Throughout your undergraduate years at the College, you'll work with a faculty advisor to plan and accomplish your academic goals. In your first two years, before you declare a major, your pre-major advisor helps you consider the breadth of course offerings and ways to integrate your new knowledge into a coherent whole. We assign your pre-major advisor based on interests you provide in your Personal Information Questionnaire.
Once you declare a major, your major advisor will be a professor with in-depth knowledge in the academic discipline you've chosen.
During the summer College Studies course, you'll be working with a peer advisor, looking at the big picture and beginning to map out your academic plans. Peer advisors are upper-level students who know the ropes and can help you sort out the practical details of academic life.
If you're planning for a specific career, you might want to consult a pre-professional program advisor to plan your undergraduate coursework so you're fully prepared to take whatever next step you have in mind.
Our academic advising structure is administered by the Office of Academic Advising, which is located on the first floor of Swem Library. If you have questions or concerns about advising, you can contact the office at any time.

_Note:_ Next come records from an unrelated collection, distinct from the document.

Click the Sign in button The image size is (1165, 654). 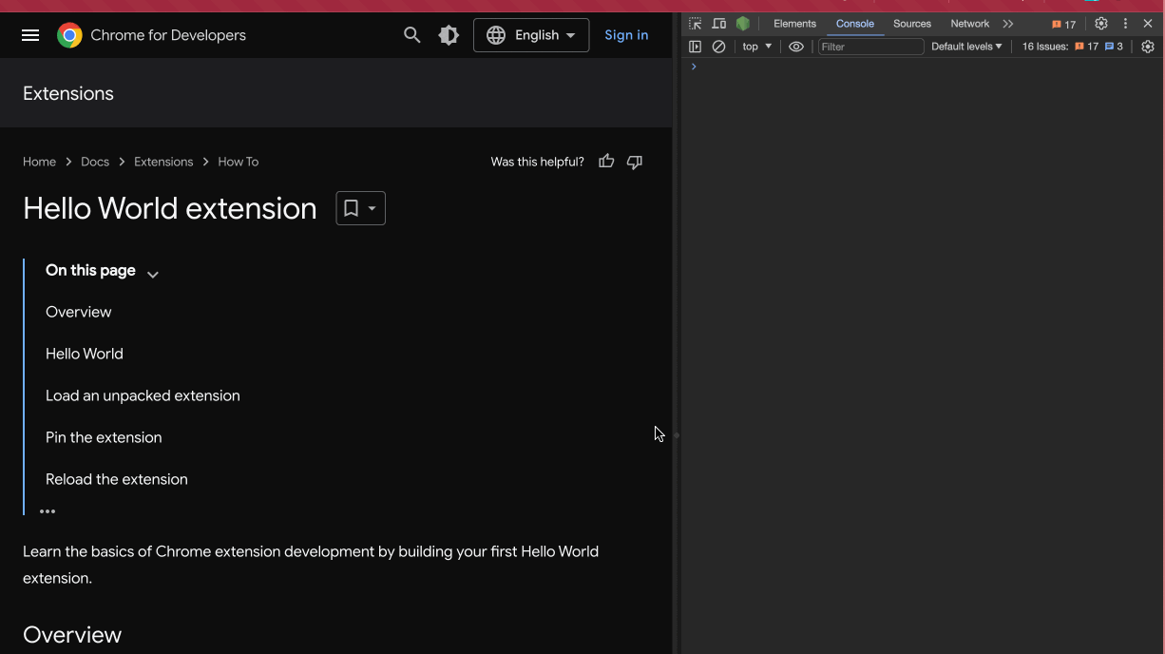pyautogui.click(x=626, y=34)
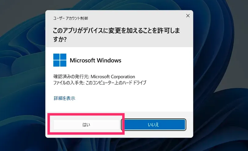Click the ユーザー アカウント制御 title text
This screenshot has width=248, height=151.
click(x=70, y=18)
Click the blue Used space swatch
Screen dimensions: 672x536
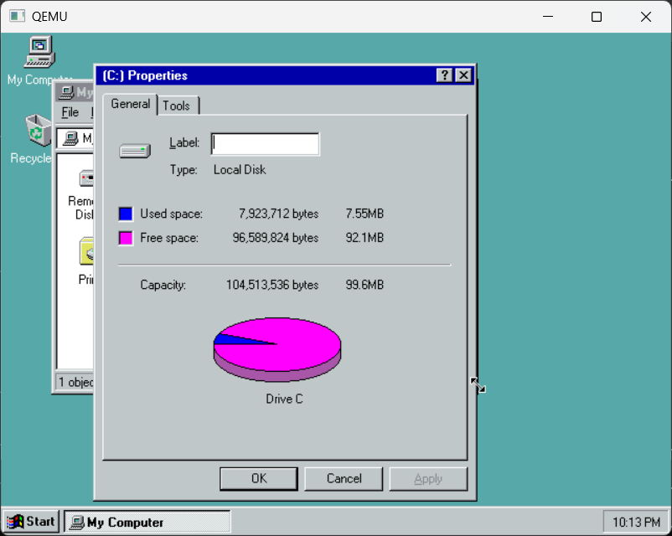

Branch Out and Seek Other Advice
As you discover more about your interests and what the College offers, don't be shy about branching out and seeking advice! You'll never have a better chance to try new things, learn from other people's experiences and expertise, and tap into a wealth of opportunities.
Faculty at William & Mary want you to do well in their classes, and they make it easy to talk outside the classroom. Find out when your professors have office hours, or make an appointment to meet and ask about the course material or your assignments.
Ask your classmates what they're doing and planning and who is giving them helpful advice. Find out what's available through different academic resources. The key is to remember: You don't have to figure out everything on your own. People all over campus are ready to talk about their activities and how you can get involved. Find the right balance for you. If you change your mind later, you can make adjustments and try something new.